Então, todos os Cabalistas se relacionam com isso dessa maneira ou apenas o Baal HaSulam?

Resposta: Os Cabalistas agem de acordo com a lei “não há coerção na espiritualidade”. Cada um, do seu ponto no coração, do seu caráter, do seu egoísmo, alcançará gradualmente a equivalência de forma com o Criador e entrará nesse lugar no sistema geral de almas privadas onde ele as complementará e interagirá com elas em completa harmonia.

Pergunta: Isto é, uma pessoa pode se envolver na Cabalá, explorar sua natureza egoísta, trabalhar com a força superior como uma lei da natureza e, ao mesmo tempo, estar em algumas tradições específicas, estruturas religiosas, e uma não irá interferir com a outra?

Resposta: Claro. Uma pessoa pode ter qualquer estrutura religiosa. A religião, neste caso, é simplesmente considerada como cultura.

Pergunta: Isso se refere à raiz da alma humana?

Resposta: Sim, a qualquer manifestação de uma pessoa. Ela pode adorar qualquer um e fazer qualquer coisa, não importa. A principal coisa é que a pessoa aceita os princípios básicos da Cabalá. Se ela as cumprir, revelará gradualmente o mundo verdadeiro.

De KabTV, “Fundamentos de Cabalá”, 17/12/18

Qual É A Diferença Entre Filosofia E Cabalá?

laitman_600.01Pergunta: Li na Wikipedia que a Cabalá e a filosofia são dois sistemas de conhecimento sobre o homem e o mundo e que ambos são baseados na mesma pergunta – a questão do propósito da existência.

Se falamos sobre as origens da filosofia, o filólogo e humanista alemão Johann Reichlin (século XV-XVI) escreveu que seu professor Pitágoras, o pai da filosofia, adotou seus ensinamentos não pelos gregos, mas pelos judeus. Portanto, ele deveria ser chamado de Cabalista, e foi o primeiro a traduzir a palavra “Cabalá”, desconhecida por seus contemporâneos, para o grego como “filosofia”.

Os gregos estudaram com Cabalistas?

Resposta: Os gregos estudaram com os Cabalistas na época dos profetas judeus.

Naquela época, as pessoas já estavam conectadas e os judeus aceitavam todos que queriam estudar. Assim como na Babilônia antiga, aqueles que queriam se unir a Abraão e aqueles que não queriam podiam se juntar mais tarde. A Cabalá estava aberta a todos.

Pergunta: Qual é a diferença entre Cabalá e filosofia? É o fato de que a Cabalá não leva em consideração o raciocínio abstrato e especulativo, por exemplo, sobre a alma e Deus, como a filosofia?

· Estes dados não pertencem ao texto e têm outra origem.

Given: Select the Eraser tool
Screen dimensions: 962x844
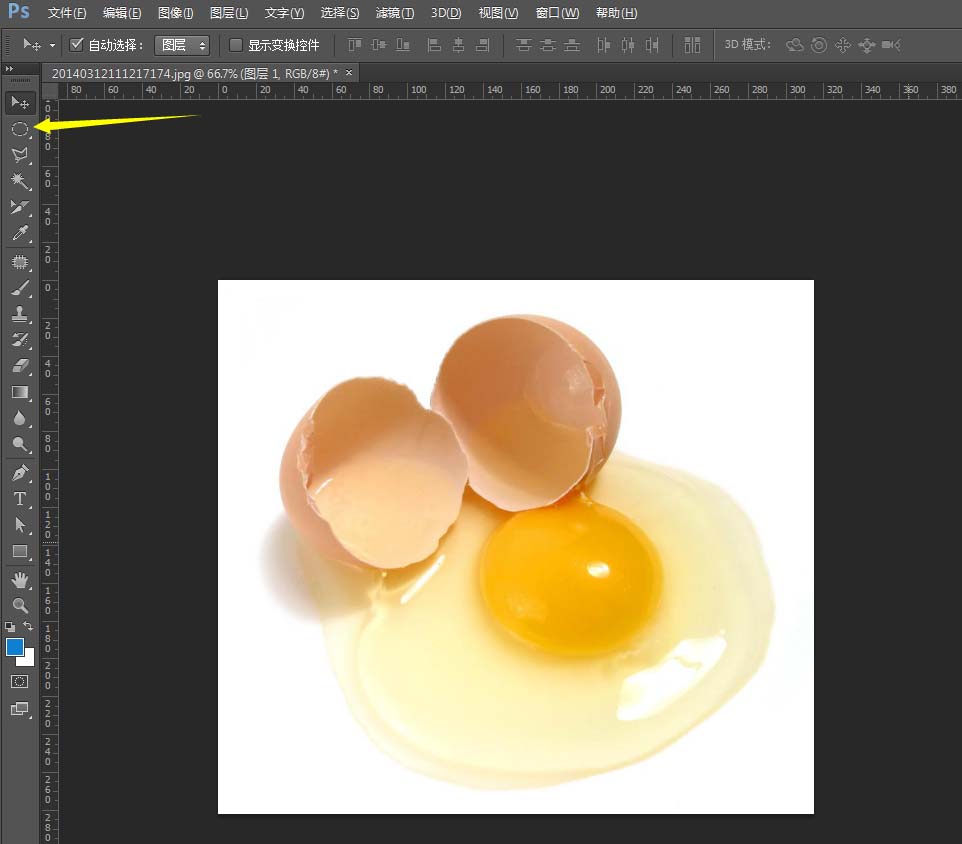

Resposta: Sim, porque a filosofia não possui uma ferramenta clara para abordar uma pessoa, como começar a “bisbilhotar” nela, estudar desejos e suas várias graduações e examinar as intenções de uma pessoa. Portanto, não há diferença entre as intenções por mim e pelos outros.

A filosofia não estuda como sair de nós mesmos para os outros, elevar e abaixar nossos desejos, como trabalhar quando você está em uma subida ou descida de desejos e intenções, e assim por diante. Isto é, a Cabalá é uma ciência e uma enorme psicologia espiritual interna.

Pergunta: Podemos dizer que os filósofos são pessoas que estudaram com Cabalistas, mas não alcançaram a compreensão do Criador; isto é, não adquiriram uma tela, mas simplesmente permaneceram no nível do conhecimento e depois desenvolveram uma ciência chamada “filosofia”?

Resposta: Claro. Como eles não podiam alcançar o mundo superior e o Criador, começaram a desenvolvê-la na direção do pensamento lógico, usando sua mente e conclusões.

Portanto, a filosofia não é, obviamente, uma ciência. Hoje, apenas aqueles que ainda querem passar a vida em pensamentos infrutíferos se tornam filósofos.